One note on beginners, if you are just starting out, your body will naturally work out form so don’t spend a ton of time trying to get it perfect.
Just learn the basics of running and try to improve from there. You will know after a bit if you need to tweak any form issues.
Good Running Posture
Since we all do a lot of sitting, we tend to be hunched.
I know myself from years of hunching that trying to execute good posture actually hurts.
I try to run with better posture than what I exibit in normal life. I find that I feel more energized when I am trying to run tall.
I’ve heard it described as thinking of a thread on the top of your head that is connected to the sky. You should be leaning into the run from the hips a bit, though, not stick straight. Be sure you are hinged at the hips, not hunched from the shoulders.
One thing that I can not do is look forward when I run, which is probably to my detriment. But since I have been looking at the ground when I walk or run for almost 54 years, when I try to look ahead or around me I will invariably trip.

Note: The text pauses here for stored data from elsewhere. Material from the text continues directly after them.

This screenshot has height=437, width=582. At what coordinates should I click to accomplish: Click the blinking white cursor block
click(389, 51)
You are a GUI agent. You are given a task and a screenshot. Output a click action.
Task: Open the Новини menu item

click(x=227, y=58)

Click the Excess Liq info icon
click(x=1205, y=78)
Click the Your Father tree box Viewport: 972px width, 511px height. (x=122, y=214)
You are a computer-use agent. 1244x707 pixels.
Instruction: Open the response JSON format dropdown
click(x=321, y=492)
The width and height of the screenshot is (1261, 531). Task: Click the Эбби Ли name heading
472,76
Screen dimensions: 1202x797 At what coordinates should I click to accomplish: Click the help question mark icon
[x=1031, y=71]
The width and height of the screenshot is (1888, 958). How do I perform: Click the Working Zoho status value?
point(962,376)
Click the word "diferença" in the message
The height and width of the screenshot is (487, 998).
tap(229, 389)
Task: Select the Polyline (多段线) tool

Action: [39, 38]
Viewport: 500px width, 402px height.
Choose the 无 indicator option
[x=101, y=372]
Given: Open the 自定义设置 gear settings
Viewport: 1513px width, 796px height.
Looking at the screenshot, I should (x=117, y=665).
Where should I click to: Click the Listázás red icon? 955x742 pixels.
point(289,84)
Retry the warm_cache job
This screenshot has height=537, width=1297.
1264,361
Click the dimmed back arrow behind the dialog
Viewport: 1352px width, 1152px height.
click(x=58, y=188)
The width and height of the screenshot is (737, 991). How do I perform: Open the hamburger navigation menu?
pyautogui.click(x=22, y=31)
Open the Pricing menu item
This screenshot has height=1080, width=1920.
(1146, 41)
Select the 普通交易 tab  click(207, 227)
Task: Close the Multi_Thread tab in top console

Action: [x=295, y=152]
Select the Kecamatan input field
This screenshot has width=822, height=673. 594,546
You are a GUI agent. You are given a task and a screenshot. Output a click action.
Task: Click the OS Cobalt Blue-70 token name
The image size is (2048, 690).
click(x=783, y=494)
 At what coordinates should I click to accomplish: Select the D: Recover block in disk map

I once fell over a twig on the sidewalk.
Now, this means I have run and walked into poles, but I’ll take that over breaking a leg or arm from falling.
My husband always looks around him as he walks and runs, and so he is really good at keeping his eyes forward, which is what is recommended.
He also notices a lot more on a run!
Loose Hands
The one thing I can do that he struggles with is keeping the hands loose.
In my RRCA coaches training, they likened it to holding a single potato chip or a bag of chips in your hand that you are not supposed to crush.
I am able to keep my hands loose, Dave clenches his fists for dear life. I’m always telling him to relax his hands. If your hands are relaxed, you are less likely to be running with tensed shoulders, jaws and neck.
Don’t Obsess to Injury
There is a lot more to running form correction, but most of us recreational runners are better off running naturally and tweaking or correcting some form issues as we notice deficiencies when we have been running for a bit.
Trying to change everything about our form, especially all at once, can lead to injuries.
For starters, notice if you are running with your front foot landing in front of you and work on getting that foot closer to underneath you with your knee bent, not locked out. That will go a long way to helping prevent injuries.